Nesse aspecto, encontramos dois narradores, dois olhares que delimitam seu campo de atuação. O narrador que conta todo enredo de “Tatuagem”, e a personagem Clara, com a simultaneidade da escrita. Enquanto se dá o avanço do enredo, ocorre o processo de escritura de Clara, que vai burilando as arestas até chegar a uma perfeição, esta que se traduz no corpo, na pele dela e do mundo que a circunda. E, mais uma vez, os opostos se repelem, ela detestava o trabalho na empresa. E ela vai criando, apesar disso tudo, enquanto a história se prolonga. A sua funcionária tatua uma borboleta no braço e, por estranha coincidência e sincronicidade, Clara rememora o diálogo da mãe com as borboletas. Se a filha acha as borboletas lindas, numa visão de admiração e espanto, a mãe desdiz a aurora da beleza, já que elas morrem logo e não duram dois dias: “-a mãe tinha a fraqueza como solução para tudo”. Mas a filha Clara responde com seu poder imaginativo de uma criança que quer ultrapassar os limites do banal: “-Mas elas podem voar, são livres”. No entanto, a mãe rebate num pessimismo atroz, procurando tolher a beleza poética e criatividade de uma filha que quer alcançar o além: “- Jamais encontrarão o horizonte que leva à constelação”. A relação presente-passado aqui é como se ela estivesse lá, a presença do passado se configura pelo olhar de Clara, que se desprende do narrador, adquirindo sua verdadeira persona.

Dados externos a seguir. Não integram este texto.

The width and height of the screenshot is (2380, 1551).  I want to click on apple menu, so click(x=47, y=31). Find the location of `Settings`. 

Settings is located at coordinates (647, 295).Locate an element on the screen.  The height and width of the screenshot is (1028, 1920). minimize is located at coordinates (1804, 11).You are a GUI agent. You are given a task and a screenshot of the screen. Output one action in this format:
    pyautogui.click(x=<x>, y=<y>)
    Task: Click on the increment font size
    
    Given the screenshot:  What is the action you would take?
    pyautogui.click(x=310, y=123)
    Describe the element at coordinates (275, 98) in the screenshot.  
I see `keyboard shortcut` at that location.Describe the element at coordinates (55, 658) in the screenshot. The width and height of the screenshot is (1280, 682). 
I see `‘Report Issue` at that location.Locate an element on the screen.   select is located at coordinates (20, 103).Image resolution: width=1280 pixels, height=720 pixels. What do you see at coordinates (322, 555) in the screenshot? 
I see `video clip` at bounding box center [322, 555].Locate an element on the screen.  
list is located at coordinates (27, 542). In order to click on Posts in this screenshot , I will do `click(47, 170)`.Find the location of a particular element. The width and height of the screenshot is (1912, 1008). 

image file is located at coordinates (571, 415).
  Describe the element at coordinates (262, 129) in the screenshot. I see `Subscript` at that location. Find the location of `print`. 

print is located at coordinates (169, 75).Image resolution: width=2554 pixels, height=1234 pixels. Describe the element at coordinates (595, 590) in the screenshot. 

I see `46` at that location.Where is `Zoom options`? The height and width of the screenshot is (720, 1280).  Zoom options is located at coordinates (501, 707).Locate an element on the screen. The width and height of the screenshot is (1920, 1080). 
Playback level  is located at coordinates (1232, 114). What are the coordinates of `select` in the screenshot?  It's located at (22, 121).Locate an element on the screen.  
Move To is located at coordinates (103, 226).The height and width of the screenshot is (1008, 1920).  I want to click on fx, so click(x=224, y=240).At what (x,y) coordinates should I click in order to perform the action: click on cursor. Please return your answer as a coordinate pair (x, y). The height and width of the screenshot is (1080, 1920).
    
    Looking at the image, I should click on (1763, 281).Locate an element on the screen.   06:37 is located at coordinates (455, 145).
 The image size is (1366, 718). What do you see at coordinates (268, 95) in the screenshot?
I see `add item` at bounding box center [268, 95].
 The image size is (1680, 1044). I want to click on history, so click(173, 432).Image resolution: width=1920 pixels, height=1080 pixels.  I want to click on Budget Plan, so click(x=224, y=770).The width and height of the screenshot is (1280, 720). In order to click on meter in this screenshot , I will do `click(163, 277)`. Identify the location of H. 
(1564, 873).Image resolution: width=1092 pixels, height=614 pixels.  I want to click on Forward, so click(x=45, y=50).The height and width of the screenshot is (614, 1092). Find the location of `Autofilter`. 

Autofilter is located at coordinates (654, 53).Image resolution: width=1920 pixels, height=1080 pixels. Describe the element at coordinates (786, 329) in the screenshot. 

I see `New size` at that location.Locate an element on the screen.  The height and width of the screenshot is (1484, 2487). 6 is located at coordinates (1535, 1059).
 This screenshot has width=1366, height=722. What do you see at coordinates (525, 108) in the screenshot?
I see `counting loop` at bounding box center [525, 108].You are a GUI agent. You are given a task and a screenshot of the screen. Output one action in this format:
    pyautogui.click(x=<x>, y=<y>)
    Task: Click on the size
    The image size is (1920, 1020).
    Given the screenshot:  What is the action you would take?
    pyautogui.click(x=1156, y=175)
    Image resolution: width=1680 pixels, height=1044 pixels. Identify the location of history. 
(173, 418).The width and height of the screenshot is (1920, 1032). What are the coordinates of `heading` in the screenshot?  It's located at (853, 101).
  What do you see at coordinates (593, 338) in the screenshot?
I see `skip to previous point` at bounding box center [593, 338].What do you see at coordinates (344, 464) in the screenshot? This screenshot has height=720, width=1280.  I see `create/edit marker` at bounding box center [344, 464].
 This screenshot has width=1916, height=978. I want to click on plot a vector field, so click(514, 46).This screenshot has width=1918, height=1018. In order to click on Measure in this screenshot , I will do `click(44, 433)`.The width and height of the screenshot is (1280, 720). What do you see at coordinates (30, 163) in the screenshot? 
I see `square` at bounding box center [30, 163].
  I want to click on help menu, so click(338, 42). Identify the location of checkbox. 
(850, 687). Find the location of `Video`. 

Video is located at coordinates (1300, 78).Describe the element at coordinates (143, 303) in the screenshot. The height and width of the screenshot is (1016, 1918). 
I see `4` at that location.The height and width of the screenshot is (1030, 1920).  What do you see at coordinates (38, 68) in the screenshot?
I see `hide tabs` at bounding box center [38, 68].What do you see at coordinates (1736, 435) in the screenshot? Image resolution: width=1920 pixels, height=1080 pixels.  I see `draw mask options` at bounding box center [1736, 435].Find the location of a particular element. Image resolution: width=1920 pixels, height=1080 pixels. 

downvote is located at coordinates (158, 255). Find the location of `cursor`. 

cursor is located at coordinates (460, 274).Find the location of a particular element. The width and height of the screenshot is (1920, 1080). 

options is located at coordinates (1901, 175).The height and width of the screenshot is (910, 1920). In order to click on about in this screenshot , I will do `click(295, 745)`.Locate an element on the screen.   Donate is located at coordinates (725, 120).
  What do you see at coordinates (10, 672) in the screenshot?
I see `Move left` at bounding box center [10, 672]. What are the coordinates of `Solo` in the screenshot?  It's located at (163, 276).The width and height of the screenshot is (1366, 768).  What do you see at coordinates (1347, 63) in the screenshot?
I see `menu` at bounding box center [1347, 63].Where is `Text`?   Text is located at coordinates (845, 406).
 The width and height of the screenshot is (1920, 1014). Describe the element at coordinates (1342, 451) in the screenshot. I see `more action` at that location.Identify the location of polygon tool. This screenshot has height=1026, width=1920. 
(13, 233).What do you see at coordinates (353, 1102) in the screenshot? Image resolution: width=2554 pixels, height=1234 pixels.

O olhar de Clara densifica o dentro pelo ver a natureza, ela modifica o que está ao redor, dando poesia ao externo, transformando-o por sua representação mimética. Pois que sua vida se manifesta pela rotina. É necessária a escrita, algo novo, para escapar da solidão. Há frases lapidares no conto “Tatuagem”, como: “Sonhos são ânsias, ser é menos doloroso do que imaginar, pensou enquanto se trocava”. E, assim, Clara, procura o tatuador Santiago para fazer uma tatuagem. Antes, no bar, há um jogo de olhares entre dois casais, Adriano e Clara, sua amiga sufocante Cintia e o namorado, conduzindo o leitor a descobertas. Há todo um olhar corporal que leva ao pensar, ao indagar e deduzir perante os fatos encobertos. E é a tatuagem o alicerce para os desvendamentos narrativos. Após isso, Clara faz uma nova alteração da frase, revelando o impacto da realidade no processo de sua escrita. Qual desenho que Clara irá escolher para a tatuagem, deixo para o desvendamento dos leitores diante da figura inusitada. E, novamente, depois da tatuagem em seu corpo, modifica o texto de sua narrativa, ressignificando tudo na relação entre linguagem e vivência. Portanto, esse conto mescla os componentes da literariedade com a figuração do mito grego, num modus operandi existencial, com toques de surrealismo e uma grande epifania no desfecho da narrativa.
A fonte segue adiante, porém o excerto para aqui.